# Start of Source document

1. Definition and aim

Grammaticalisation was first defined by Antoine Meillet in 1912 as "the shift of an independent word to the status of a grammatical element", a process sometimes described as desemanticization (for criticism, cf. Traugott -- Heine 1991: 4). In terms of classification into parts of speech the change may involve transfer from "major lexical categories" to "minor, grammatical categories", so that nouns, verbs and adjectives may become adverbs, auxiliaries, and prepositions (cf. McMahon 1994: 160).

According to a recent definition, grammaticalization is:

(1) ... the process whereby the lexical items and constructions come in certain linguistic contexts to serve grammatical functions, and, once grammaticalized, continue to develop new grammatical functions (Hopper - Traugott 1993: xv).

However, the significance of grammaticalization in the study of linguistic change goes far beyond the scope of the above definitions. The process appears to reflect the evolution in human speech from a sequence of purely lexical items, originally denoting concrete objects, through the shift of the lexical component to grammatical, which culminates in the rise of a string of lexical and grammatical words. The subsequent stages may involve cliticization, i.e. attachment of a grammaticalized item to a content word, and its fusion with the modified stem, ultimately resulting in the transformation of the original free word into an affix and, at the most advanced stage, an inflectional marker.

The above sequence of events can be schematically presented as a chain development like the following:

(2) content item > grammatical word > clitic > inflectional affix (Hopper -- Traugott 1993: 7)

The present attempt at identifying different paths along which grammaticalization operates makes use of the evidence from the history of English. Its aim is to verify whether more advanced forms of grammaticalized words belong to later periods and to establish to what extent such advanced forms coexist in a language with the less grammaticalized forms. Since the two items examined are the adjective full (< PGmc *full-az) and the intensifier very (< OF verrai 'true'), yet another aim of the present contribution is to determine the causal connection between the decline of the auxiliary function of full as intensifier and the development of an analogous function of very, originally an adjective. The citations are selected from the Oxford English Dictionary (2nd edition).

2. The adjective full

CGmc *full-a- (IE *pl-n-o-) belongs to the most frequent stems in Germanic languages. Its original sense 'full, complete, containing abundance of' is evident from the early citations (c. 1000) adduced in the OED, like the one below,

(3) Hatep donne heahcyning helle betynan, fyres fulle (Sal. & Sat. 174 (Gr.))

which contains a typical nominal phrase fyres fulle (gen.) 'full of fire'.

The fates of that adjective best illustrate the evolution of a content word which undergoes grammaticalization. For instance, a "dine of lexicality", where "dine" is "a natural pathway along which forms evolve", can be exemplified as the following string:

(4) a basket full (of eggs ...) > a cupful (of water) > hopeful (Hopper -- Traugott 1993: 7)

# End of Source document
# Start of Supplied material

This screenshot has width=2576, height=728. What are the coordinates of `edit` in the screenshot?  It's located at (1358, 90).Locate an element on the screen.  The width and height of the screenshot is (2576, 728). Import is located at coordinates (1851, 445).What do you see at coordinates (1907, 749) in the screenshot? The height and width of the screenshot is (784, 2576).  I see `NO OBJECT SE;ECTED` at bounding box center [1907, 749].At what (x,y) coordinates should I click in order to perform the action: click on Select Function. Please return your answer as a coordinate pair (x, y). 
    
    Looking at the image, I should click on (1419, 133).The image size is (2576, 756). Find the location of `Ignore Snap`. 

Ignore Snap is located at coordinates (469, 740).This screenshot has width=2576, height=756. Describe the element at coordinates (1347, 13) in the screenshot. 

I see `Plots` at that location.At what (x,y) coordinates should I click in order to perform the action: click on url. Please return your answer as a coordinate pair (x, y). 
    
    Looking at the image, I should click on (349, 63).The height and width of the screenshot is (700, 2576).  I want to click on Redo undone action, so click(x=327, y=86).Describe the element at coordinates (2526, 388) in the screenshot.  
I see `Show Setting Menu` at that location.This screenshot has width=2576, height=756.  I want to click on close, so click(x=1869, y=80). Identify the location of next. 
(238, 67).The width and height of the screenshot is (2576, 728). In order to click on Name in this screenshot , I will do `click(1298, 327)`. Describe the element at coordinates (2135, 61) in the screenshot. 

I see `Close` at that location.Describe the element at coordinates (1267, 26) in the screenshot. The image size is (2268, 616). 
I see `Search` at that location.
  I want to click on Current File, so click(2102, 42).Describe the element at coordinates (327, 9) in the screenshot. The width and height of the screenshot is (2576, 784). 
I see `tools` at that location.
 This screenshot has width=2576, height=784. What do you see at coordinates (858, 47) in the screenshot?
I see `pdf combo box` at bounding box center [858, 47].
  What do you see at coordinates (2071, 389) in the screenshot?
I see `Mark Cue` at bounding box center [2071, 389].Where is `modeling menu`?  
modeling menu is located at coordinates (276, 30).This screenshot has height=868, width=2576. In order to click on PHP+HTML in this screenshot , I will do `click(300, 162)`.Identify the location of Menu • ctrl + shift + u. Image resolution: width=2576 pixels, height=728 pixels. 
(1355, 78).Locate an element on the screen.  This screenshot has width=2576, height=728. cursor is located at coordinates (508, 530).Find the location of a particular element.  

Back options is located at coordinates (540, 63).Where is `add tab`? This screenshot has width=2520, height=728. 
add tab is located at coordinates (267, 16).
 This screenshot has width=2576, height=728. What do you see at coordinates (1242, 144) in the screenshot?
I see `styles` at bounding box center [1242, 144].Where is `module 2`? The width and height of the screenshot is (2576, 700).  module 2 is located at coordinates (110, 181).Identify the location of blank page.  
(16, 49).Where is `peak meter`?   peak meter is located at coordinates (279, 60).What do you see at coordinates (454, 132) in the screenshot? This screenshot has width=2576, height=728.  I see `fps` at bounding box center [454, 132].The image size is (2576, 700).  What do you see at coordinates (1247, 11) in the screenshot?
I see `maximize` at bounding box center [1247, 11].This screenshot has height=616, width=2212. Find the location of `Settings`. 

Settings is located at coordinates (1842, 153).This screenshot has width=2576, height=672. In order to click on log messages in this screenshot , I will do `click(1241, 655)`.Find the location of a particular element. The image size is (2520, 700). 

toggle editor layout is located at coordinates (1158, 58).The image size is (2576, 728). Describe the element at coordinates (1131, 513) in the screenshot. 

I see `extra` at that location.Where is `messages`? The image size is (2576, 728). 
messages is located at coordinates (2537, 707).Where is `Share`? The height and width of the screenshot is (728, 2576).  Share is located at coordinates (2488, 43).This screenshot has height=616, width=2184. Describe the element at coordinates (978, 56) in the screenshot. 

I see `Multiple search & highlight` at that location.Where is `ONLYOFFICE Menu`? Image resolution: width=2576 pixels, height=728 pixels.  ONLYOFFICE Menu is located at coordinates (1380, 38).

# End of Supplied material

• **Objectives**:
[a] In the passage on grammaticalization, write out the words from "Grammaticalisation was first" to "McMahon 1994: 160).".
[b] List, in order, the stages of the chain development given as (2) in the passage on grammaticalization.

• **Answers to each task**:
[a]
Grammaticalisation was first defined by Antoine Meillet in 1912 as "the shift of an independent word to the status of a grammatical element", a process sometimes described as desemanticization (for criticism, cf. Traugott -- Heine 1991: 4). In terms of classification into parts of speech the change may involve transfer from "major lexical categories" to "minor, grammatical categories", so that nouns, verbs and adjectives may become adverbs, auxiliaries, and prepositions (cf. McMahon 1994: 160).

[b] content item, grammatical word, clitic, inflectional affix